State of Utah Strongly Opposes the Bureau of Land Management’s Public Lands Rule16 min read

SALT LAKE CITY – Today, the Bureau of Land Management (“BLM”) released its final “Public
Lands Rule.” Certain provisions in the Rule will negatively impact the 22.8 million acres of BLM
land in Utah. Although the BLM claims that this Rule will enhance conservation, it will ironically
impair the ability of BLM employees and their partners at the state and local level to effectively
improve and restore Utah’s landscapes and watersheds.

“Utah has a long track record of successful conservation and restoration of its public lands in
tandem with local BLM offices,” Utah Gov. Spencer Cox said. “The added layers of red tape and
federal bureaucracy embedded in the BLM’s Public Lands Rule create new roadblocks to
conservation work. The health of Utah’s lands and wildlife will suffer as a result. This Rule is
contrary to the bedrock principle of ‘multiple-use’ in the BLM’s governing law, the Federal Land
Policy and Management Act. I look forward to working with Utah Attorney General Sean Reyes
and his office to challenge this Rule in federal court as soon as possible.”
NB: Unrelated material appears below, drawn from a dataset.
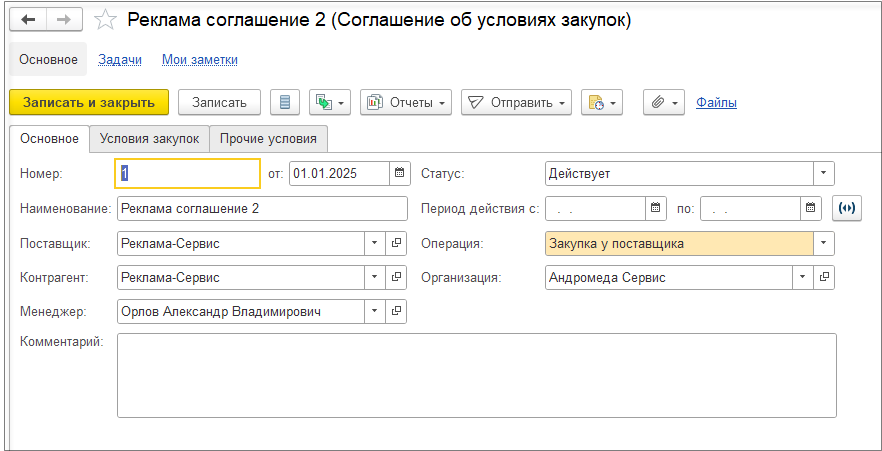Open the Файлы link
The height and width of the screenshot is (451, 882).
click(716, 102)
In an unprecedented move, the Public Lands Rule opens the door for special interest groups to
lease public lands for “restoration and mitigation” while effectively locking out or excluding
almost all other uses, including traditional activities such as livestock grazing, certain
recreational uses, or commercial guiding. This delegation of power and exclusion of certain user
groups contravenes the respectful balancing of interests that is fundamental to public lands
management and Utah’s way of life.

Utah calls on the BLM to immediately withdraw the Public Lands Rule and instead work with
Western states and other stakeholders on practical solutions to enhance the conservation of our
public lands.

Background: In June of 2023, Gov. Cox, along with five other governors, sent a letter asking
the BLM to withdraw its initial draft of the Public Lands Rule. Although the BLM made some
positive changes based on the states’ feedback, the final Rule carries forward most of the
harmful provisions from the originally proposed Rule.

The Honorable Deb Haaland
U.S. Department of the Interior
1849 C Street, N.W.
Washington DC 20240

June 14, 2023

Subject: Bureau of Land Management Proposed Rule, Conservation and Landscape Health

Dear Secretary Haaland,

On April 3, 2023, the Bureau of Land Management (“BLM”) released a proposed rule for
“Conservation and Landscape Health” (the “Proposed Rule”). This Proposed Rule, if adopted,
could fundamentally alter the future management of BLM lands to the detriment of recreation,
livestock grazing, mineral extraction, renewable energy production, and other common uses on
BLM lands. In 1976, Congress declared in the Federal Land Policy and Management Act
(“FLPMA”) that the BLM must manage its lands “on the basis of multiple use and sustained yield.”1
Yet this Proposed Rule seeks to define “conservation” as a “use” within FLPMA’s multiple use
framework.2 This reframing of the term “multiple use” would contravene FLPMA and violate
Federal case law in Public Land Council v. Babbitt, where the 10th Circuit Court of Appeals found
that the BLM lacks the statutory authority to prioritize conservation use to the exclusion of other
uses.3 The Proposed Rule could push BLM lands into a protection-oriented management regime
more akin to the National Park Service than an agency statutorily obligated to promote multiple use
and sustained yield.

We oppose the Proposed Rule and urge the BLM to start over, withdraw its proposal, and
instead focus its efforts on working closely with states, local governments, and stakeholders on
rulemaking that will truly enhance active management and actual conservation of BLM lands within
the framework of multiple use and sustained yield.

1 43 U.S.C. 1701(a)(7).
2 88 Fed. Reg. 19583.
3 See Public Lands Council v. Babbitt, 167 F. 3d 1287 (10th. Cir. 1999), where the 10th Circuit held that the BLM could not issue a grazing lease for the purpose of conservation.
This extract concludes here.